Restate the whole listing word for word, missing no line.
BEGIN
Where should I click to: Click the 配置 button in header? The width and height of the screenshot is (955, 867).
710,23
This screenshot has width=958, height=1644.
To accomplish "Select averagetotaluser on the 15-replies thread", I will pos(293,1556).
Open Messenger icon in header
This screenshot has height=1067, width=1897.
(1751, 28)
END
#### Task solution:
Where should I click to: Click the 配置 button in header? The width and height of the screenshot is (955, 867).
710,23
This screenshot has width=958, height=1644.
To accomplish "Select averagetotaluser on the 15-replies thread", I will pos(293,1556).
Open Messenger icon in header
This screenshot has height=1067, width=1897.
(1751, 28)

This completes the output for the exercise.